For which resources is no proof required, that HRA/DSS can verify through the Asset Verification System?
TIP: If you are an advocate helping an individual apply or review eligibility, it is best to obtain and review the relevant bank account statements. If assets are over the limit, then you can advise on Medicaid planning to bring the assets below the limit and apply the next month.
Asset Verification System Background: Since 2017, the State has required local Medicaid programs to implement an electronic Asset Verification System (AVS) that verifies accounts held in banking institutions or real property owned by the applicant. See 17ADM-02 - Asset Verification System with attachments here. NYC HRA has implemented this gradually - first in Nursing Homes in 2018 and then in hospital applications in 2019. NYC implemented it in community applications in 2022, which led to replacing the old Supplement A form with the current DOH-5178A (English).
RENEWAL (recertification) of Medicaid for Disabled, Aged or Blind Medicaid recipients -- they may attest to the amount of resources, and are not required to document them (effective March 2011).
However, through June 2025, these Medicaid recipients have NO asset test on renewal. This is because of special rules during the UNWINDING of the COVID Public Health Emergency. See more here.

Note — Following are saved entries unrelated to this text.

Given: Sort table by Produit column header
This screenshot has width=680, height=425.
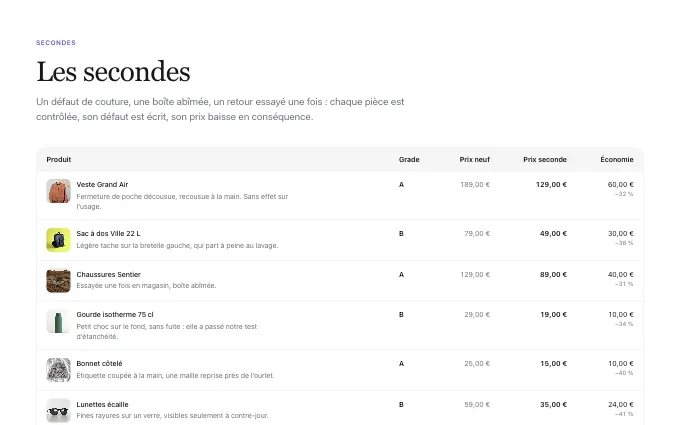Looking at the screenshot, I should (x=59, y=160).
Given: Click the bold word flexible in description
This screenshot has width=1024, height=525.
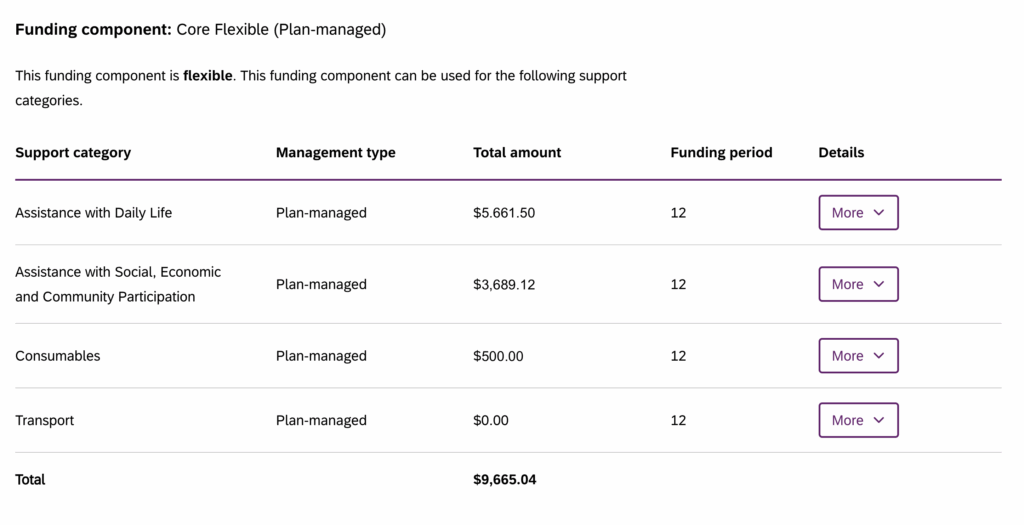Looking at the screenshot, I should (208, 76).
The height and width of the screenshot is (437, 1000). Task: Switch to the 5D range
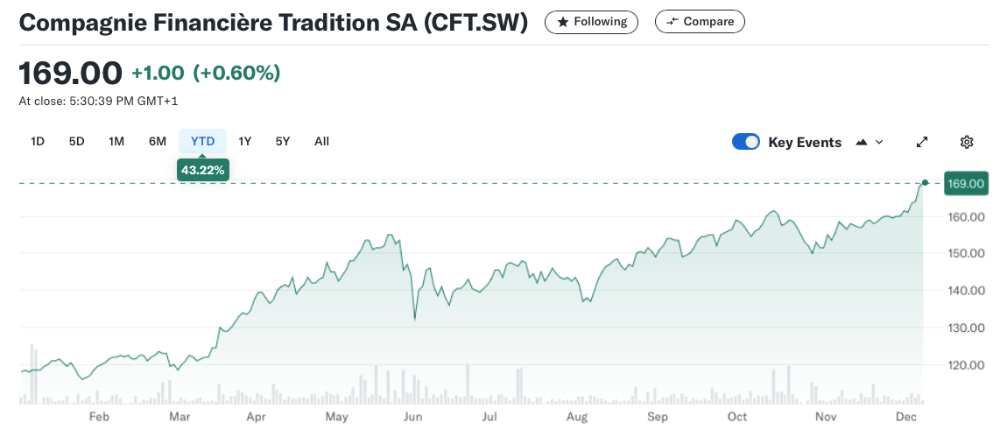coord(77,141)
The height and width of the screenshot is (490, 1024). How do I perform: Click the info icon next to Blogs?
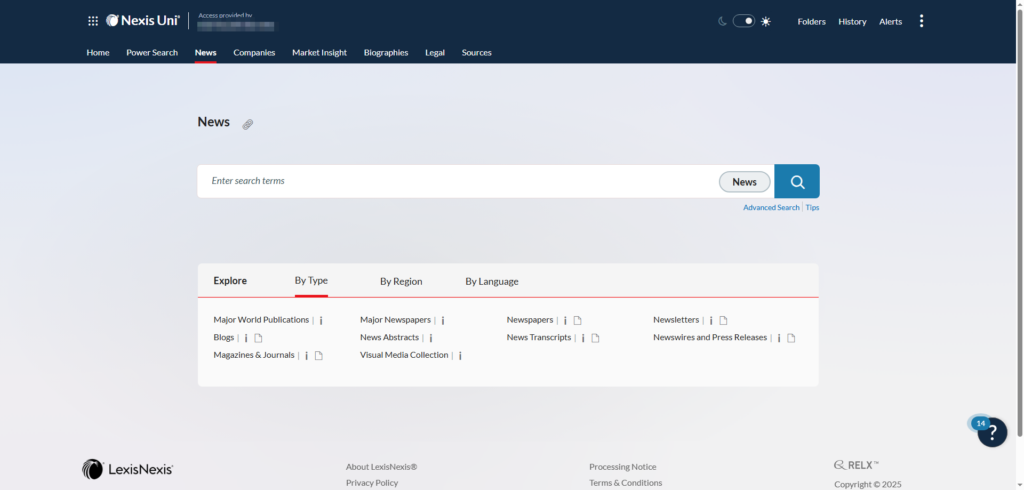[246, 338]
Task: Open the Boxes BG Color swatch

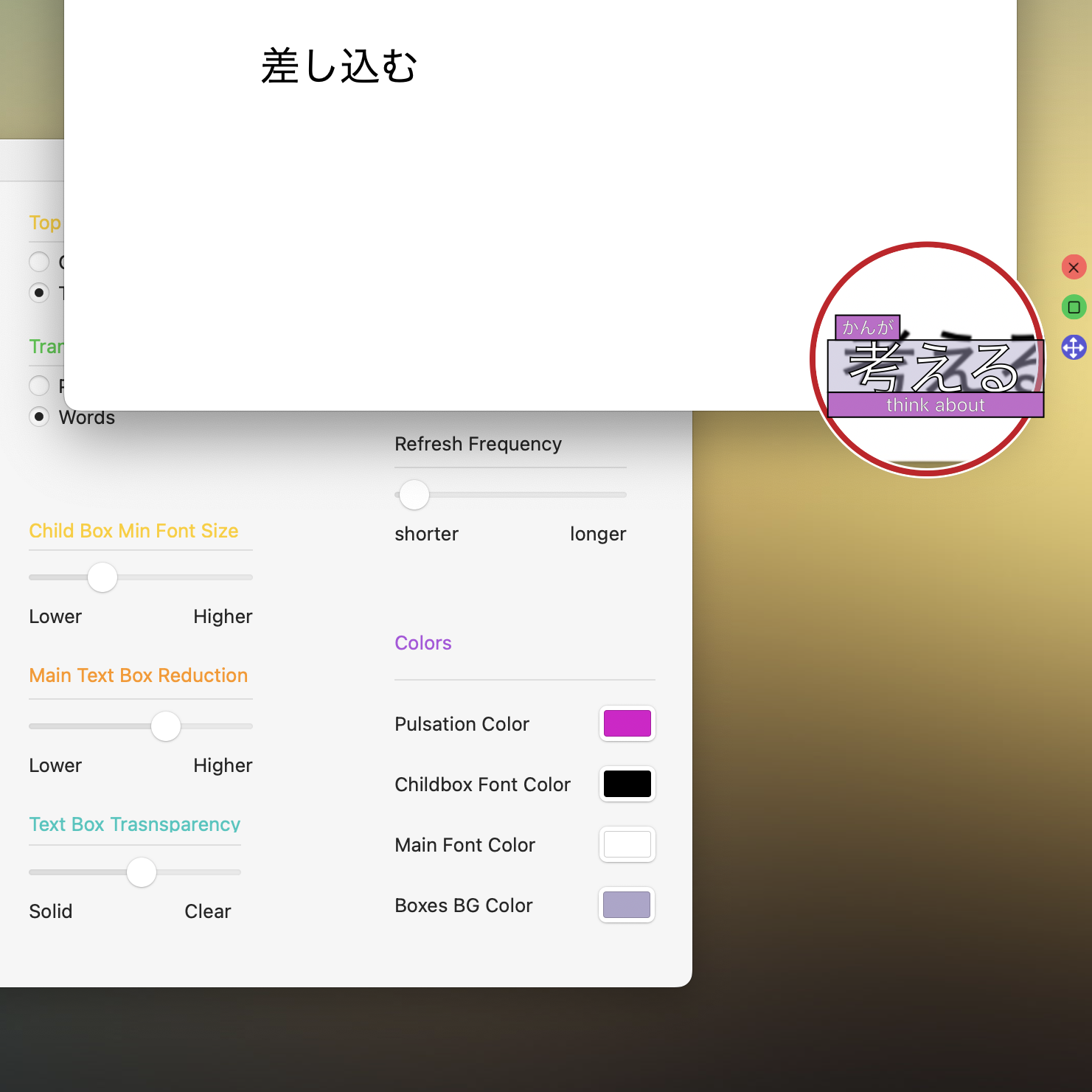Action: coord(627,905)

A. MAGI Medicaid has no resource test (those who are under age 65, not disabled or blind) - and generally apply on NYSofHealth, though in some cases apply at teh local DSS/HRA, ie if seeking to enroll in a waiver program, MLTC or seeking nursing home.
For Applications --
may attest to their interest income. If based on information available to the district, the amount of reported interest income is questionable and the inconsistent amount could affect eligibility for Medicaid benefits, the applicant may be required to provide follow-up documentation to determine eligibility, as described in Section IV. B. of this ADM.

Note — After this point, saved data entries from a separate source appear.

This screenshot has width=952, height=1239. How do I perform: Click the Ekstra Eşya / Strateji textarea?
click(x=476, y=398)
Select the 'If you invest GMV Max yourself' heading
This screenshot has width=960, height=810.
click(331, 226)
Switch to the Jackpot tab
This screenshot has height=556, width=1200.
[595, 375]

may since 2013, attest to the amount of their Social Security income and do not need to prove the amount. NYC MICSA Alert dated March 5, 2013.
Do not have to prove any resources since they have no resource limit
At renewal, they may attest to their income, including interest income, and a third party database is used to validate the information.
B. Medicaid & Medicare Savings Program for applicants who are age 65+ or who are disabled or blind ("DAB")
For RENEWALS of Medicaid since March 1, 2011 -- they may attest to income, resources and a change in residency at the time of renewal. These individuals are required to document income other than Social Security income and resources at the time of initial application and when applying for Medicaid to pay for nursing home care. SSI-related or "DAB" individuals will also be required to document income other than Social Security and resources when a change in coverage is required in the community (e.g., moving from Community Coverage without Community-Based Long-Term Care to Community Coverage with Community-Based Long-Term Care).
Renewals of Medicare Savings Program - no proof of Social Security income required. See 12ADM-04 - Automated Medicaid Renewal Expansion: Medicare Savings Program (MSP) Individuals with Fixed Incomes --PDF + Attachment
NURSING HOME RESIDENTS on RENEWAL of Medicaid do not have to prove the amount of their Social Security income, but must document the amount of other types of income.
Proof of Health Insurance Premiums must be submitted on application and renewal, if the cost is to be deducted from income. See 11ADM-01 - Expansion of Attestation of Income, Resources and Residence at Renewal,and Attestation of Interest Income at Application for Family Health Plus and Certain Medicaid Applicants
2011 Changes described above in 11-ADM-01 - Expansion of Attestation of Income, Resources and Residence at Renewal,and Attestation of Interest Income at Application for Family Health Plus and Certain Medicaid Applicants (March 11, 2011).
2013 Changes in MICSA Alert March 2013
This article was authored by the Evelyn Frank Legal Resources Program of New York Legal Assistance Group.